The issue is reproducible for the following small example compiled with `-O1`
for `aarch64-arm-linux-gnu`:

    a() {
      b(a);
      for (;;)
        c("", b);
    }

The reason for the difference is that AArch64 frame lowering emits CFI
instructions if debug information is enabled but not if not. CFI instructions
act as scheduling boundaries during instruction scheduling and therefore lead to
differing scheduling regions and an overall different instruction scheduling.

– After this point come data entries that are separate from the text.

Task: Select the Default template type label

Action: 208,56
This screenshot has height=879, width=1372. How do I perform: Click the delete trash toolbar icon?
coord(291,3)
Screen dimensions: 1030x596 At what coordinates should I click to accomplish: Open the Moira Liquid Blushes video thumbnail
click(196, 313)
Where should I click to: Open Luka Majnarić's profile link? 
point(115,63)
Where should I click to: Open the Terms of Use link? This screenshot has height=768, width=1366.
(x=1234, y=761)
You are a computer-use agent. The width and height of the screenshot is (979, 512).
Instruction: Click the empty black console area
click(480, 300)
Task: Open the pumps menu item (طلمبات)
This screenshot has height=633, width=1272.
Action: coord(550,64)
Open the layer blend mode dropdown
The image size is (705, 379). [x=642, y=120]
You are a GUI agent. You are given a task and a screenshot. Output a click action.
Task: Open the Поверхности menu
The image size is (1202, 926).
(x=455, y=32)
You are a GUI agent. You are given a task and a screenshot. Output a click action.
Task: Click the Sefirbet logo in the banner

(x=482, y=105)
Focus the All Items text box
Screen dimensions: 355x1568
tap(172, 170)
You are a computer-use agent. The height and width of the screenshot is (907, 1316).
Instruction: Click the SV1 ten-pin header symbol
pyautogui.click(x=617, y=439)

We see several ways to fix the issue and would welcome comments on this:

  1. Enabling unwind tables by default for AArch64: By enabling unwind tables
     by default CFI instructions will be inserted in both, debug and non-debug
     mode. This should lead to smaller scheduling regions and probably to less
     scheduling potential.

     However, I've measured the average size of scheduling regions for
randomly
     generated programs with and without default unwind tables and found an
     average difference of 0.5 to 1 instruction. Other architectures such as x86
     do exactly this and therefore don't face the issue.

     The following patch on Phabricator introduces the said change:
                    https://reviews.llvm.org/D68076

  2. Postpone insertion of CFI instructions until after instruction scheduling.
     This would require a new pass running after instruction scheduling that
     inserts CFI instructions if needed. The downside I see is increased
     compile-time and probably some code duplication with frame lowering.

  3. Change instruction scheduling such that CFI instructions get tied together
     with relevant instructions in such a way that they get scheduled together.
     If this could work it would probably the cleanest solution.

To summarize:
1. would make scheduling in the non-debug case behave like in the
debug case and therefore probably cost some scheduling potential. However, it
would be by far the most easy to implement. 2. + 3. would probably lead to
better scheduling but seem to be more complex to implement.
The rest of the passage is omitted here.